L'ornementation de la musique baroque pour cuivres
Par Marc Meissner
Mon intention en écrivant ces lignes sur l'ornementation de la musique de l'époque baroque n'est pas du tout d'apprendre aux interprètes à orner une partie de soliste dans un concerto ou une sonate du XVIIe ou XVIIIe siècle (je laisse ce soin à d'autres; d'ailleurs comment serait-ce possible dans le cadre de quelques articles, alors que des livres entiers ont été écrits à ce sujet et que des musicologues y consacrent des années de recherches), mais plutôt de sensibiliser le monde des cuivres à ce problème essentiel, et dans un sens plus général, à celui de l'interprétation tout court de la musique baroque (dont l'ornementation n'est finalement qu'un aspect). Je citerai, à titre indicatif, quelques autres domaines qui demandent à être explorés, si l'on veut jouer cette musique en tenant compte des styles d'interprétation de l'époque: articulation, tempi, inégalité, instrumentation... Ceci pour montrer que le problème n'est pas aussi simple que certains le voudraient.

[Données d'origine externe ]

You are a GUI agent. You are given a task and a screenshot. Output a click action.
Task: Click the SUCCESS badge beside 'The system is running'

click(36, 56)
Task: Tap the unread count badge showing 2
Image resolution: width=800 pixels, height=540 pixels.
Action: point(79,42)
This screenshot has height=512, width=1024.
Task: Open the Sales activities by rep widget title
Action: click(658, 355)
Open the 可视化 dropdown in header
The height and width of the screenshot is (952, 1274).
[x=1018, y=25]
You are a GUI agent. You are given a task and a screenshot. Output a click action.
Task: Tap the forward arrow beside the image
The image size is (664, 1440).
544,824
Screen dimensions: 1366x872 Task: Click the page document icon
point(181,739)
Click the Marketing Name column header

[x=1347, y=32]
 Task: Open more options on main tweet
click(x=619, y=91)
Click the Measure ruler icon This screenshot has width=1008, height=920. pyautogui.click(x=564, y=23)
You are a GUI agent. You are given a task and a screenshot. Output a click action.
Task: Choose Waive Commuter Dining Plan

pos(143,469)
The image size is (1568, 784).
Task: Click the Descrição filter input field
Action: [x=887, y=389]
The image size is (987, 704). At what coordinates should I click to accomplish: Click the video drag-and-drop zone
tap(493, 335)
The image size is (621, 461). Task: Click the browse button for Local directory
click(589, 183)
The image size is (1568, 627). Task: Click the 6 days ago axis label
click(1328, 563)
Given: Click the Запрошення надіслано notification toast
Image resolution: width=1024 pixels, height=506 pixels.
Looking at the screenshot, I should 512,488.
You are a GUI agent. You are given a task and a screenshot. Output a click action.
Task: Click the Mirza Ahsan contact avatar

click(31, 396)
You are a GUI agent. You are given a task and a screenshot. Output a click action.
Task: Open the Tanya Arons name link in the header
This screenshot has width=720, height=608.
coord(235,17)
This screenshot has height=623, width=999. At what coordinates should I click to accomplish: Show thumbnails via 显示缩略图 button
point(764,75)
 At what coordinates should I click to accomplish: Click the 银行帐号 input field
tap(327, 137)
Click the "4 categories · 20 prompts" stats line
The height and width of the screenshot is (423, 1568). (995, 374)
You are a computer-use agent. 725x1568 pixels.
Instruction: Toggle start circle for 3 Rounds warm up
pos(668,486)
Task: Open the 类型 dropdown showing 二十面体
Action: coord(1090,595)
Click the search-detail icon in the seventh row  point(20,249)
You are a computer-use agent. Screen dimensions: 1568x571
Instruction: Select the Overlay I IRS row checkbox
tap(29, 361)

L'ornementation de la musique était donc, nous le savons, jugée indispensable par les musiciens du passé.
La question, pour nous, est la suivante: Pourquoi une ornementation aujourd'hui? Pour répondre à cette question, j'évoquerai uniquement des raisons d'ordre pratique pour l'interprète et d'ordre psychologique en ce qui concerne le public.